The point to this particular rant? New shipping rules imposed this week quickly resulted in Coast Guard boats and police descending on the Seattle/Bainbridge Island ferry Wenatchee when a chemotherapy patient triggered radiation alarms. Eventually, they decided that the woman was neither trying to hijack the boat to Cuba, nor explode herself to take out Ivar's Acres of Clams at the docks. They simply had the detectors set so high that they would probably have detected the americium-241 in a smoke detector.

I'm sure the authorities felt it was good practice. The passengers were probably less amused. It's just another example of focusing on trivia while ignoring the base problem. Gun bans made cities less safe. Most of these travel restrictions simply make passengers easy prey outside airports and train stations.

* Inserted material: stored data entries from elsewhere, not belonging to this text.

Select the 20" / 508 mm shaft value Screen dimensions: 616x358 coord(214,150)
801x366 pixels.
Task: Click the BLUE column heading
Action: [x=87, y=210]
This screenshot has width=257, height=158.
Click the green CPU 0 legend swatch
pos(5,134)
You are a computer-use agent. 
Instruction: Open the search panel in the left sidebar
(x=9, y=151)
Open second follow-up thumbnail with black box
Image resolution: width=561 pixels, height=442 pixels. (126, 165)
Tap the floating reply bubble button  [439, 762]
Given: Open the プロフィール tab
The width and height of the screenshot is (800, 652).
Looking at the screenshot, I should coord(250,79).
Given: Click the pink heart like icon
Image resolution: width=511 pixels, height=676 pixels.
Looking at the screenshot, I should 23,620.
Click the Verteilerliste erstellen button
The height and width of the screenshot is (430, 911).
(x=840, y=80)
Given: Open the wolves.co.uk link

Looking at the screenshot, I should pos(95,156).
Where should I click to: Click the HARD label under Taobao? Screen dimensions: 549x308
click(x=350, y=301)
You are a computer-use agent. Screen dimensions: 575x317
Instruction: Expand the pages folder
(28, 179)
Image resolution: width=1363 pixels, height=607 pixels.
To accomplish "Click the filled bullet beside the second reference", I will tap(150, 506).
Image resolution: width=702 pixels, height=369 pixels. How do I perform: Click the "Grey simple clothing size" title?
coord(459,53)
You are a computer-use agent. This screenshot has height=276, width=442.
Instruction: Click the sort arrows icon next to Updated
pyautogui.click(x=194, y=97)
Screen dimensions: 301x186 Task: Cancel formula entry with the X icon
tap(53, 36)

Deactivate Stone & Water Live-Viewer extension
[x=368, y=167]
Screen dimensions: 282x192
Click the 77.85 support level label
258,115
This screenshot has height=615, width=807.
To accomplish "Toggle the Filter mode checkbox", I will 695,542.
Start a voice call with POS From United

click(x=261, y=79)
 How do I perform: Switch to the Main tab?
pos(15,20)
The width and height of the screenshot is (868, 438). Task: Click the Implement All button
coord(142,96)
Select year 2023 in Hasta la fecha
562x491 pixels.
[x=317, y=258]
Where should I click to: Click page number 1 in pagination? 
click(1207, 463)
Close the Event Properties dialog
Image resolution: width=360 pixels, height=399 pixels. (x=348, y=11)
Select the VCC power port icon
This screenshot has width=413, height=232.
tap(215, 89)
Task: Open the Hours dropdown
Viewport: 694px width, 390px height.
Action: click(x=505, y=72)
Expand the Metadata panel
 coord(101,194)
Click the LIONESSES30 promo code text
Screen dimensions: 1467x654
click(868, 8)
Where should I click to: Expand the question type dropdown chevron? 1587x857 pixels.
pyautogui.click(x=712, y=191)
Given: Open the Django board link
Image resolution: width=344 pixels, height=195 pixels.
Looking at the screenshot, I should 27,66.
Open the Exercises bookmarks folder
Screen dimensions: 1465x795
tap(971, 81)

When will the American public stand up against these new restrictions on liberty? Let's restrict the terrorists, not the citizens.

Thursday, July 01, 2004

*Snoopy for President*

Back the Beagle in 2004

         

With all the hype going on for the upcoming Presidential Election, wouldn't it be nice if we had the choice to vote for None of the Above?

Air Force Bans Sodaphone


The U.S. Air Force's Wright-Patterson A.F.B. has banned Coke's promotional Sodaphone as a threat to national security.

The Sodaphone consists of a GPS unit and a cell phone built into what looks like a standard can of Coke. The package is then mixed in with random 12-, 18-, 20-, or 24-packs. Anyone finding one of these surprises is supposed to press a button on the can, which connects them with the contest hotline. The GPS is then used to locate them, so that a 2005 Chevrolet Equinox can be delivered on the spot. One Sodaphone per 2.5 million ordinary cans.

Wright-Pat has banned the cans. They must be worried that someone will use the technology to figure out where the base is located.